Martha Alves/FOLHAPRESS
Uma conexão do Nordeste com a África. É isso que Chico César, 58, tenta mostrar nas 11 faixas que compõem seu novo álbum, "Vestido de Amor", já disponível nas plataformas digitais. Dez das 11 músicas foram compostas pelo cantor e falam de amor e política -apesar de alguns fãs desavisados reclamarem vez ou outra de ele misturar os dois temas.
Chico diz que colocar esses dois lados em uma música é uma escolha política e que faz isso para tirar as pessoas do seu lugar de espectador. "As minhas canções de amor têm cunho político e as politizadas são muito amorosas", afirma o artista, umas das vozes mais críticas ao bolsonarismo no Brasil.

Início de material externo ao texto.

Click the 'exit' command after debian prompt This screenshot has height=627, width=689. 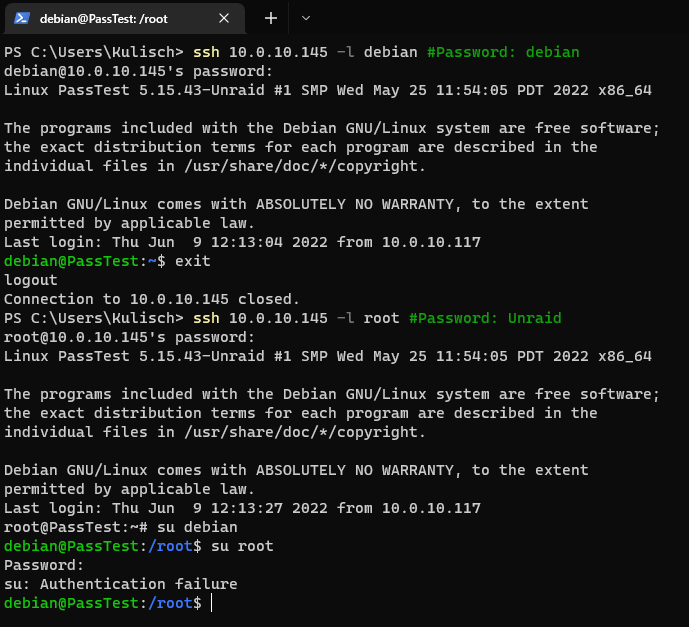coord(192,261)
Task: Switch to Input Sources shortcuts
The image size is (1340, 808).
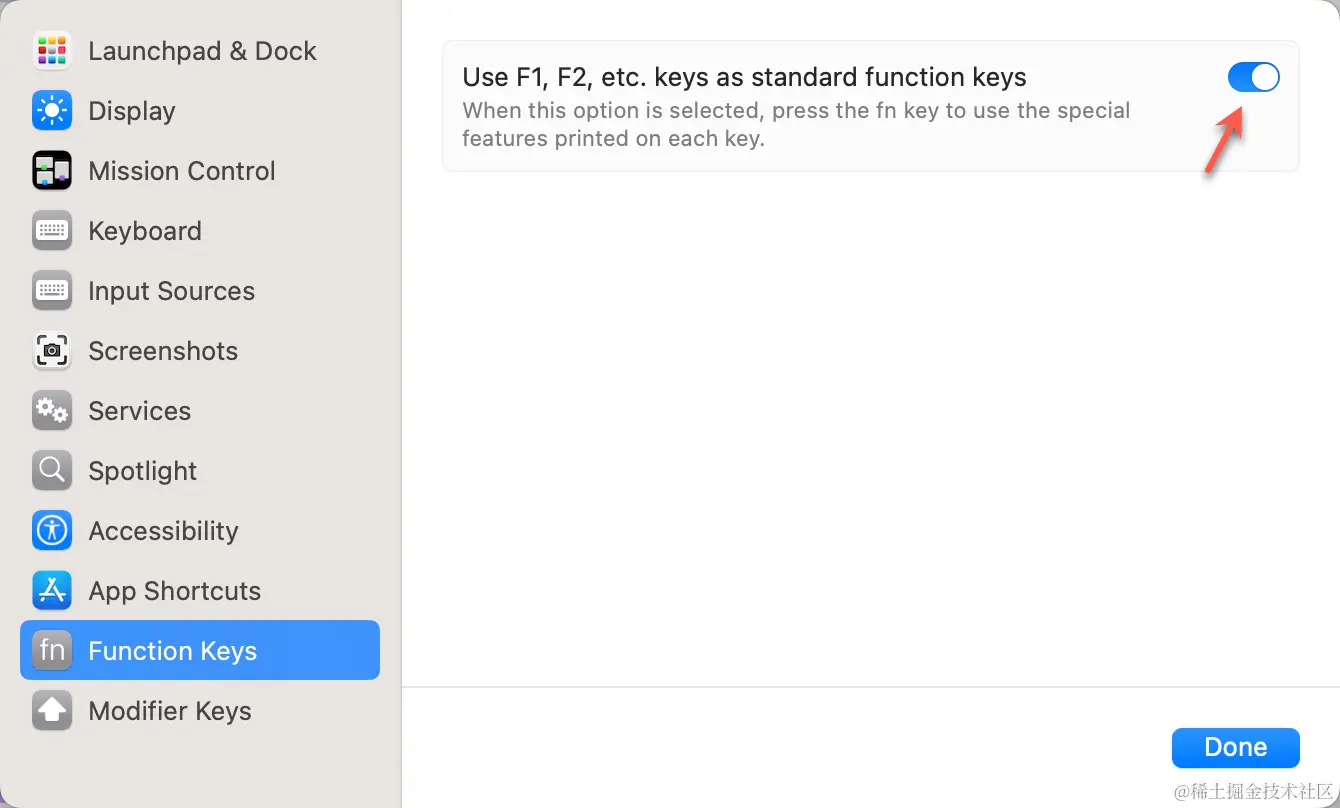Action: tap(171, 291)
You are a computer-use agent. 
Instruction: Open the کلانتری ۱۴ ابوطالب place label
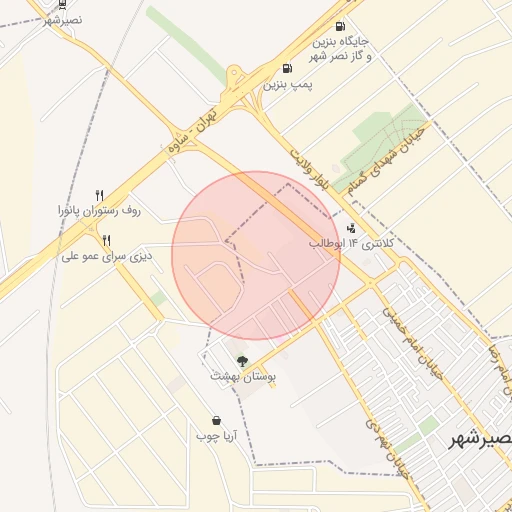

Gravado e mixado na França, o novo disco tem a participação de dois importantes artistas africanos, o cantor malinês Salif Keita e o pianista congolês Ray Lema, que Chico César chama de "mestre" e com quem já excursionou pelo mundo fazendo shows. "Ter esses dois [artistas] nesse disco define muito o momento da minha música hoje", afirma o brasileiro.
Segundo Chico, muitas das canções deste álbum foram compostas antes e durante a pandemia de Covid-19. Ele explica que as músicas não falam necessariamente da pandemia, mas algumas das faixas levam as pessoas a esse lugar, como a canção "Sobre-humano", que ele canta com Keita -o mesmo artista citado em 1995 no trecho de um dos seus maiores hits, "À Primeira Vista": "Quando vi Salif Keita dancei".
O cantor conta que compôs "Sobre-humano" após assistir a um discurso da ex-chanceler alemã Angela Merkel para a população durante a pandemia. Ele revela que se pegou chorando sem entender o porquê. "Depois entendi que [chorava] porque quem deveria estar fazendo isso para nós estava dizendo que era uma gripezinha e para deixarem de mimi", falou sobre o presidente Jair Bolsonaro (PL).
A faixa "Xangô e Forró e aí", composição em parceria com Ray Lema, é a canção que deixa mais em evidência a conexão do Nordeste com a África. Não por acaso, foi o congolês que disse a Chico César que Luiz Gonzaga -um dos seus ídolos- é o mais africano dos artistas brasileiros. "Ele falou que depois de Luiz Gonzaga o mais africano de todos sou eu", disse Chico, orgulhoso.
Já com o reggae "Bolsominions", o cantor manda um recado direto a Bolsonaro e seus apoiadores sobre o mau uso da fé cristã. Mostrada pela primeira vez em agosto de 2020, a música foi alvo de crítica de evangélicos alinhados com o presidente, como a vereadora Eliza Virgínia (Progressistas), que propôs censura na Câmara Municipal de João Pessoa devido ao trecho que chama os "bolsominions" de "demônios".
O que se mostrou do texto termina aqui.